Doctors and other health practitioners usually present self-prescriptions to pharmacists and it is the duty of the pharmacist to make a judgment call whether or not to dispense the medicines.

A prescription that has been self-prescribed by a prescriber may fulfill the usual legal requirements but pharmacists should consider that it is generally considered poor practice to self-prescribe. This is because the professional judgment of the prescriber may be impaired when self-prescribing and also it may not be possible for a prescriber to conduct a proper clinical assessment on himself/herself.


The General Medical Council advices within the ‘general medical practice’ that doctors should not treat themselves and, wherever possible, should avoid providing medical care to anyone with whom they have a close personal relationship.
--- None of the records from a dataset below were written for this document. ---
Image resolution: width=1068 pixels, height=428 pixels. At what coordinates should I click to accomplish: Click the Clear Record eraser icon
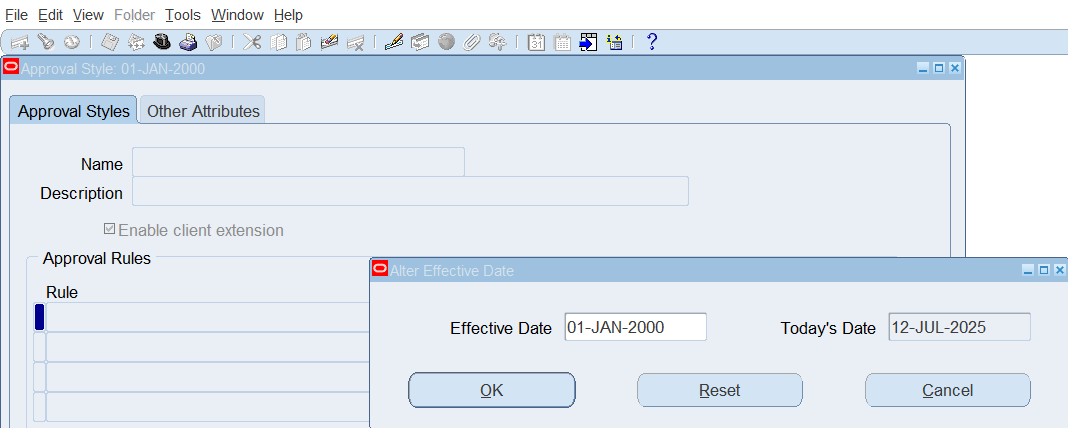pyautogui.click(x=330, y=42)
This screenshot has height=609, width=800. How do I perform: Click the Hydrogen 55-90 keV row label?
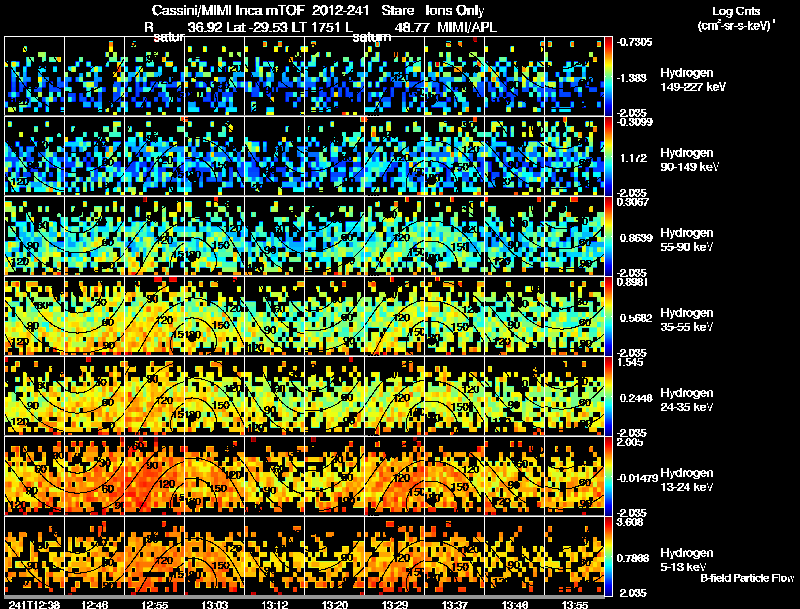(687, 240)
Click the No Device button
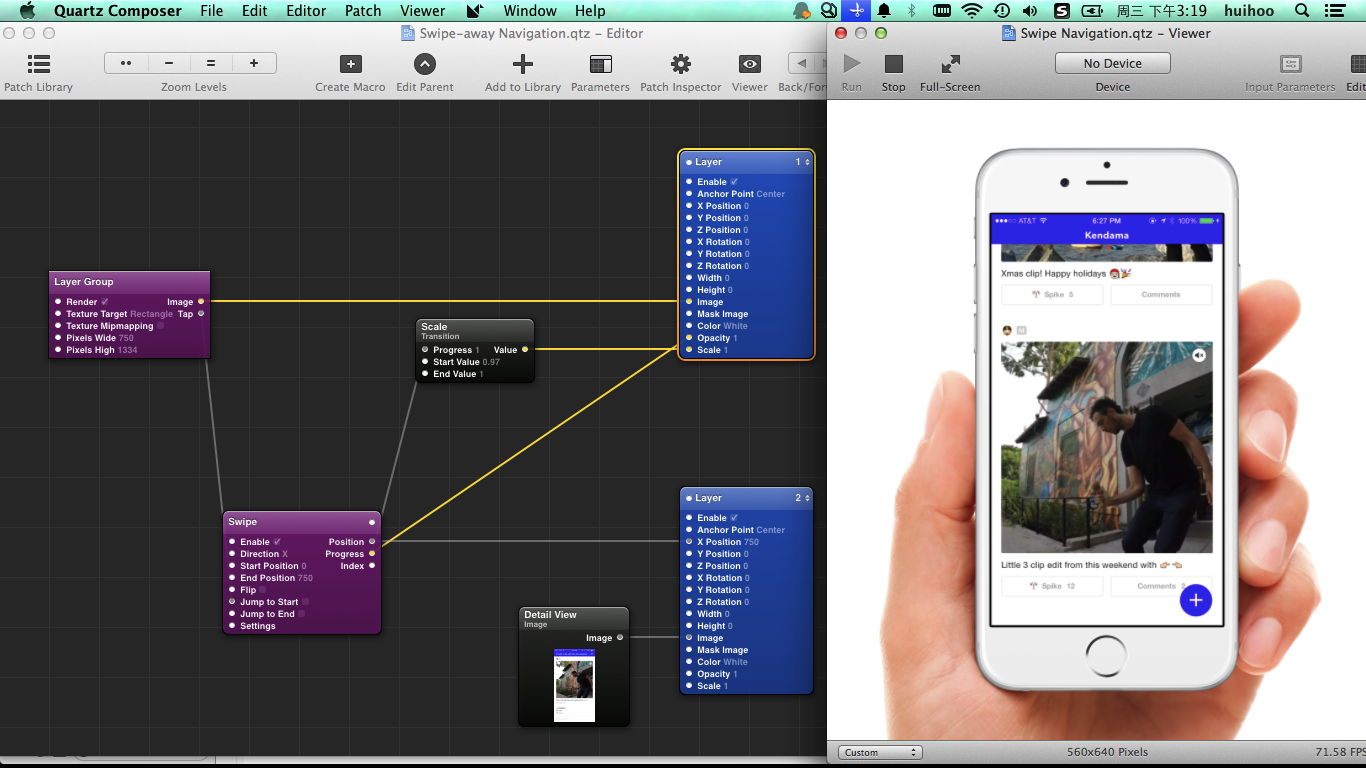 pyautogui.click(x=1112, y=63)
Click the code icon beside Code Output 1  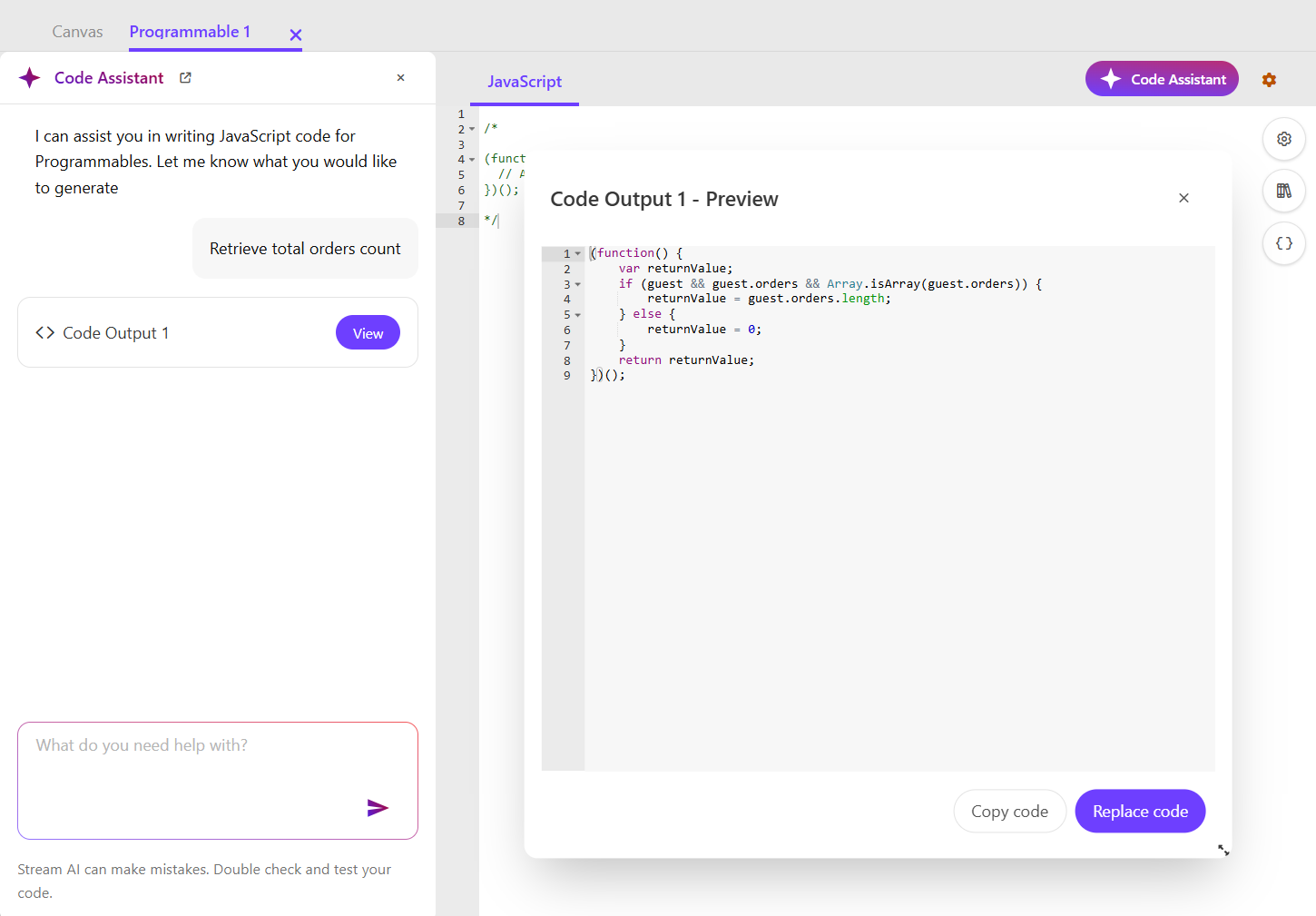tap(44, 332)
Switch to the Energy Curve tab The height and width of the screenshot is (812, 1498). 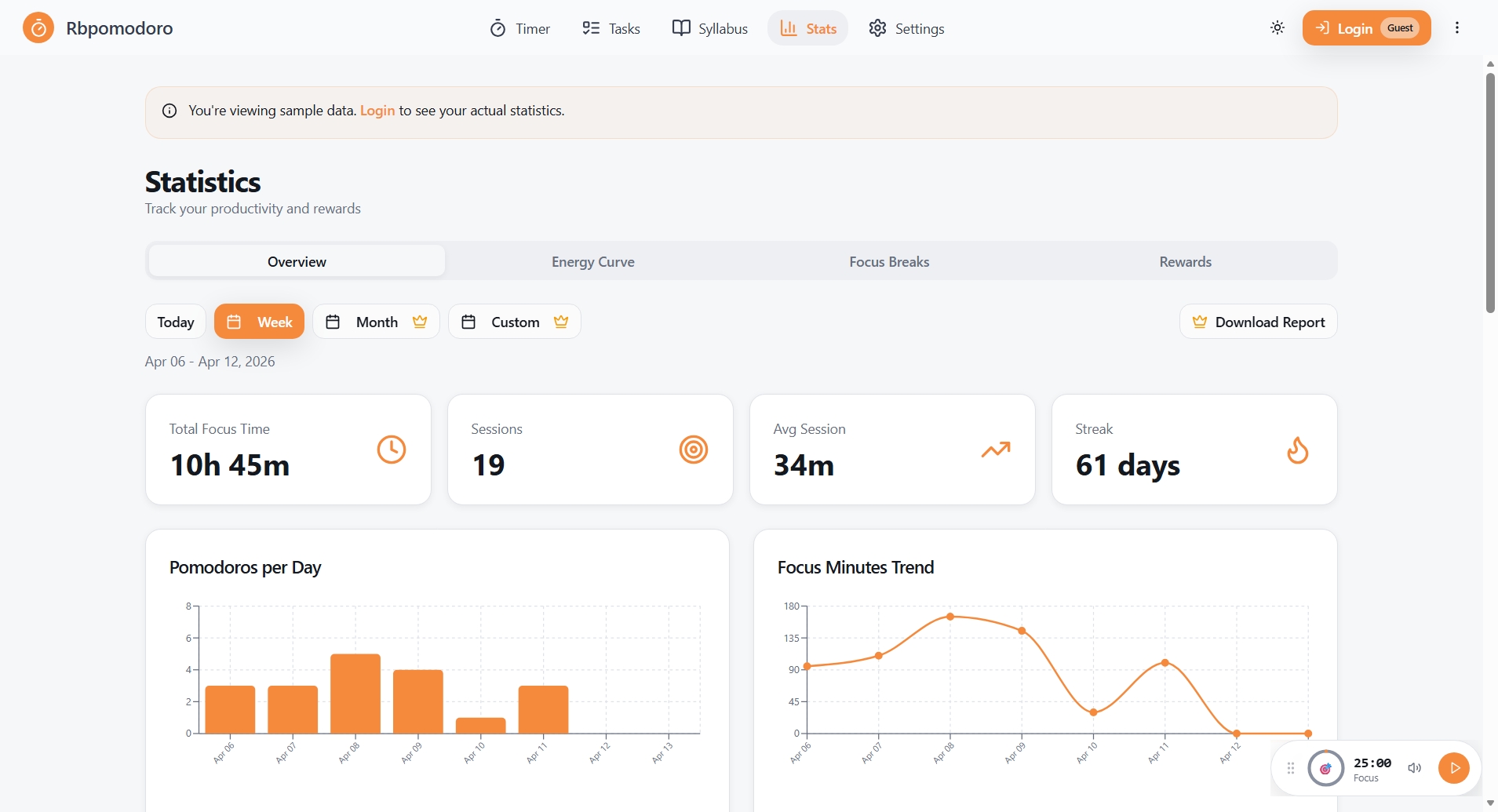pyautogui.click(x=592, y=262)
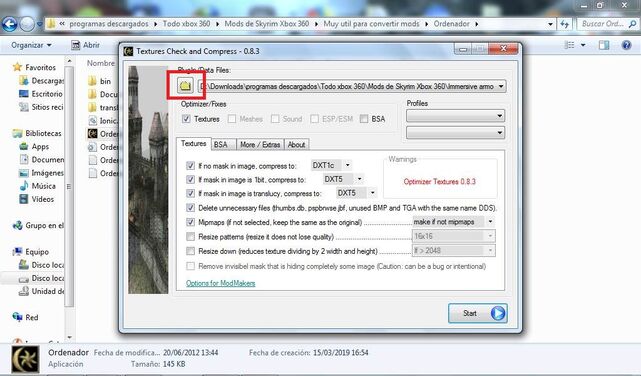Open the help question mark icon
Viewport: 641px width, 376px height.
[x=626, y=45]
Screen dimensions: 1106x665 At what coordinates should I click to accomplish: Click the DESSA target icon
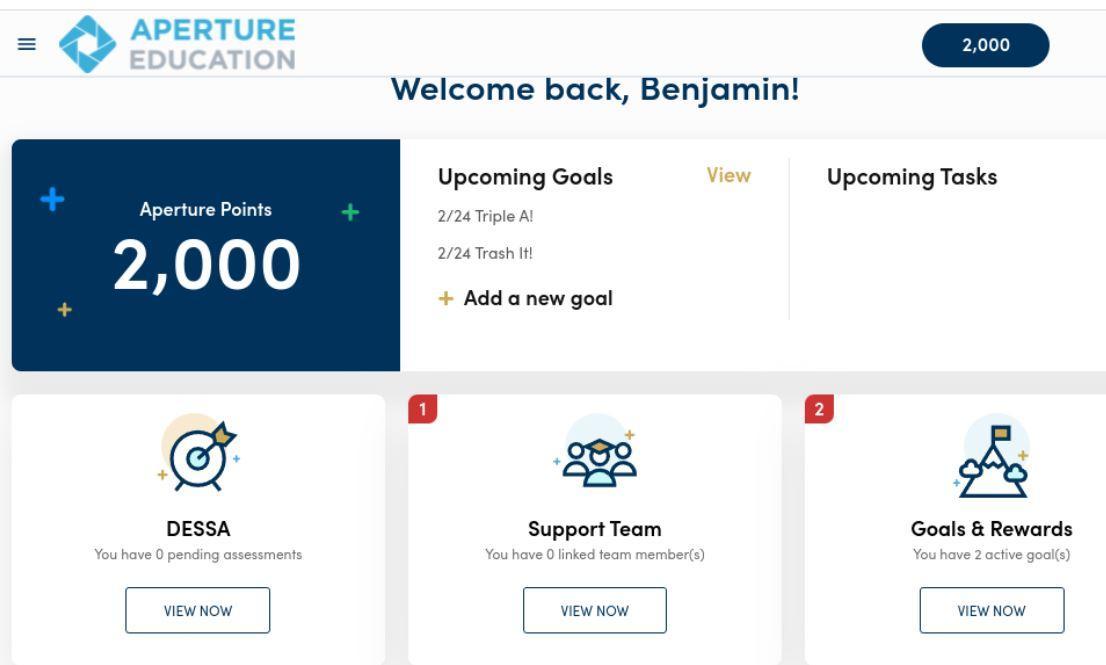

Similarly, the Nursing and Midwifery Council advices within the document Standards of proficiency for nurse and midwife prescribers’ that nurses and midwives must not prescribe for themselves and, other than in exceptional circumstances should not prescribe for anyone with whom they have a close personal or emotional relationship.
Opiods and benzodiazepines are the most commonly self-prescribed substances and are particularly associated with drug misuse, addiction and misconduct. Controlled medicines can only be


self-prescribed or prescribed to someone close to the prescriber in order to save a life, avoid serious deterioration in health, or alleviate ‘otherwise uncontrolled pain or distress’. Therefore, the potential of abuse of the prescribed drugs should be considered before dispensing.
However in an emergency, after exercising professional judgment, a pharmacist may decide it is appropriate to dispense medicine that has been self-prescribed.